Fig. 6.

Proposed model for the cytoprotective effect of 18α-GA against MMC cytotoxicity. Apart from the canonical mechanism of action of MMC on DNA topology, MMC alters the cellular redox status, promoting ROS production and contributing to oxidative stress-mediated DNA damage. Moreover, MMC leads to decreased p-ERK levels, thereby limiting Nrf2 activation and its antioxidant effect and further contributing to oxidative stress-mediated DNA damage. 18α-GA induces ERK phosphorylation that promotes Nrf2 phosphorylation and nuclear translocation. Nuclear Nrf2 heterodimerizes with p-c-JUN (among other possible partners) upregulating the transcription of several target genes like NQO1 and -TXNRD1 (among others). The proteins encoded by those genes are part of the antioxidant cellular mechanisms leading to reduced ROS levels that normally promote DNA damage.
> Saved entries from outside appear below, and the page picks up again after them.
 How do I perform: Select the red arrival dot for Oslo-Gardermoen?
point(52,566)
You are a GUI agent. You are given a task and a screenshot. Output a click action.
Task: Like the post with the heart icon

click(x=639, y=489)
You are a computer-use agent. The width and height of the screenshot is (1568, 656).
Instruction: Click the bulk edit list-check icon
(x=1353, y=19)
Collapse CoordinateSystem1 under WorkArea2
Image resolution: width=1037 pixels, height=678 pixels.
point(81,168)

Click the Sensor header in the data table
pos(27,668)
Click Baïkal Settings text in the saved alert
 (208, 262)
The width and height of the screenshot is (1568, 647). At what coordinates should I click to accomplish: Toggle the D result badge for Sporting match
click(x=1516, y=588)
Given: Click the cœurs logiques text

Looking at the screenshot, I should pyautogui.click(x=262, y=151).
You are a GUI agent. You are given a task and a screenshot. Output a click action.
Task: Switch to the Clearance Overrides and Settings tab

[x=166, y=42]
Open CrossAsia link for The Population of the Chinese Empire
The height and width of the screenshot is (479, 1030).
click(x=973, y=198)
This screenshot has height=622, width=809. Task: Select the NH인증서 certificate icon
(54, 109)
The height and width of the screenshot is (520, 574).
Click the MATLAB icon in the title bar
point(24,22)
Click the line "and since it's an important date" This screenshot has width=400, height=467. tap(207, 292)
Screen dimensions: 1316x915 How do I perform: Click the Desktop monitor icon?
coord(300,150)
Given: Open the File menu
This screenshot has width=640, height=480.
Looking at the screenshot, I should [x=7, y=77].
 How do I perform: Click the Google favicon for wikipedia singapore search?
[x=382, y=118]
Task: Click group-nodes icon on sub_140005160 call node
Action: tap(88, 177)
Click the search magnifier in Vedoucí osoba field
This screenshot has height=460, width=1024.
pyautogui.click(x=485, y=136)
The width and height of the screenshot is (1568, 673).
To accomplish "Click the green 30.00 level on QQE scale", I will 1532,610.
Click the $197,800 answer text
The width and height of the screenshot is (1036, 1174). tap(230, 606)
This cascade may be inhibited through treatment with the specific MEK inhibitor PD035901 that effectively prevents ERK phosphorylation thus abolishing the protective effect of 18α-GA against MMC cytotoxicity. 18α-GA may also activate Nrf2 through other pathways as well (e.g. through the redox regulation of Keap1) while it may impact cellular ROS levels through additional direct or indirect mechanisms.